G.C. Mathur, J.
1. The petitioner was work-ing as the Secretary of the Co-operative Cane Development Union Limited, Begamabad Modinagar respondent No. 2 on February 4. 1969, the respondent No. 1. the U. P. Sahkari Ganna Samiti Sangh Limited. Lucknow, which is a federation of Co-operative Societies and of which respondent No. 2 is a member, passed on order compulsorily retiring the petitioner from service from September 30. 1969, on his attaining the age of 55 years. It is this order which is challenged by the petitioner in this writ petition.
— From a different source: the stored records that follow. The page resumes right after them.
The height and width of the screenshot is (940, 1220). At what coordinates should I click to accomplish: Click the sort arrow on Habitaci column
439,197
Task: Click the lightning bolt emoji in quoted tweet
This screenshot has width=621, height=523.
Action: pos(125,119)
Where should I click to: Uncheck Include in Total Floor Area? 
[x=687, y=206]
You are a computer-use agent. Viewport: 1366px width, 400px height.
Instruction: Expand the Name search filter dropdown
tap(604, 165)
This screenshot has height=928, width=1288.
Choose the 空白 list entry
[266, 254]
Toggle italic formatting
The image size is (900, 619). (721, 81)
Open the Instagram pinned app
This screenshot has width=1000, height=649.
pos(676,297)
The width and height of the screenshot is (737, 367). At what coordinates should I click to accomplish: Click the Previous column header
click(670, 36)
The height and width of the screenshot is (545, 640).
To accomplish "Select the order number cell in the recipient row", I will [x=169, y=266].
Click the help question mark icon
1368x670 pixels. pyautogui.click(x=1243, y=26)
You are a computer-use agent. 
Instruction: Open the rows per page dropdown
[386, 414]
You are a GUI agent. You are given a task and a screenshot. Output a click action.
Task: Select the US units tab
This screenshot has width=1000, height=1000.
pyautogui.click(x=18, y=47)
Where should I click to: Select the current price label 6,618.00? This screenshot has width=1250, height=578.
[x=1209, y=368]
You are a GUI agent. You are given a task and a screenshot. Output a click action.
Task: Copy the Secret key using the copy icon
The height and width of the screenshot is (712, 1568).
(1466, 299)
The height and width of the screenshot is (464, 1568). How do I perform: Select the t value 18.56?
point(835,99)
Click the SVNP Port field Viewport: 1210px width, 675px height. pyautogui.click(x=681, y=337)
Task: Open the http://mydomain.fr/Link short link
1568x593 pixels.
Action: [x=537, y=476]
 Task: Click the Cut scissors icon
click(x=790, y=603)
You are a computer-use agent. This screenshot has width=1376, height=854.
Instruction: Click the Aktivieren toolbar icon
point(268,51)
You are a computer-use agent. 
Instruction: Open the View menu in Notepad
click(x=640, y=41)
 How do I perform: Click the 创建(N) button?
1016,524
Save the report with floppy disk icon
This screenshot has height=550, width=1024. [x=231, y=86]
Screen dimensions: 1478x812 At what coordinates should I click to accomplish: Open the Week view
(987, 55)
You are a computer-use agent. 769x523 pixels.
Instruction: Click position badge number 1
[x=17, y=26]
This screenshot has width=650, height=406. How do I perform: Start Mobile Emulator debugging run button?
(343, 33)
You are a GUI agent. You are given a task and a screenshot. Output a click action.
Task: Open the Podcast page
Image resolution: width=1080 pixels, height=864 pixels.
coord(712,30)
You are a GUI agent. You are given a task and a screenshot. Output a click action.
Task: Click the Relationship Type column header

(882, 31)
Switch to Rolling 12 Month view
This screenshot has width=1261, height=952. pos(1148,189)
2. A preliminary objection has been raised to the maintainability, of the writ petition on the ground that no writ can issue to respondent No. 1 which is a private body. The preliminary objection is well founded. By this writ petition the petitioner has sought the quashing of the order of compulsory retirement as well as a writ in the nature of mandamus restraining respondent No. I from taking any action against the petitioner under Rule 11 of the Cane Cooperative Service Rules, which makes provision for compulsory retirement. The writ is sought against respondent No. & which is a Co-operative Society registered under the U. P. Co-operative Societies Act, 1912 and now deemed to be registered under the Co-operative Societies Act, 1965. A Division Bench of the Andhra Pradesh High Court has held in Narasimhan v. Chicacole Co-operative Central Bank, (1959) 1 Lab LJ 554 (Andh Pra):--
'Writ which is available to am aggrieved party could not be issued to private bodies or organisation like companies or co-operative societies. It could be issued only to inferior Courts, tribunals, and bodies entrusted with powers by the law of the land to affect the right of parties. Hence an order passed by a co-operative society dispensing with the services of one of its employee could not be challenged in a writ proceeding on the ground that such order was passed in violation of the bye-laws framed by the Society.'
In Sohan Lal T. Union of India, AIR 1957 SC 529 the Supreme Court has held that normally, a writ of mandamus does not issue to or an order in the nature of mandamus is not made against ft private individual and that such an order is made against a person directing him to do some particular thing, speci-fied in the order, which appertains to his office and is in the nature of a public duty. In Lekhraj Sathramdas Lalvani v. Dy. Custodian. AIR 1966 SC 334 the Supreme Court observed :--
'..... a writ of mandamus maybe granted only in a case where there is a statutory duty imposed upon the officer concerned and there is a failure on the part of that officer to discharge that statutory obligation. The chief function of the writ is to compel the performance of public duties prescribed by statute and to keep the subordinate tribunals and officers exercising public functions within the limits of their jurisdiction.'
Again, In Praga Tools Corpn. v. Imanual, AIR 1969 SC 1306 the Supreme Court held:--
'Therefore, the condition precedent for the issue of mandamus is that there is in one claiming it a legal right to the performance of a legal duty by one against whom it is sought: An order of mandamus is, in form, a command directed to a person, corporation or an inferior tribunal requiring him or them to do a particular thing therein specified which appertains to his or their office and is in the nature of a public duty. It is. however, not necessary that the person or the authority on whom the statutory duty is imposed need be a public official or an official body .....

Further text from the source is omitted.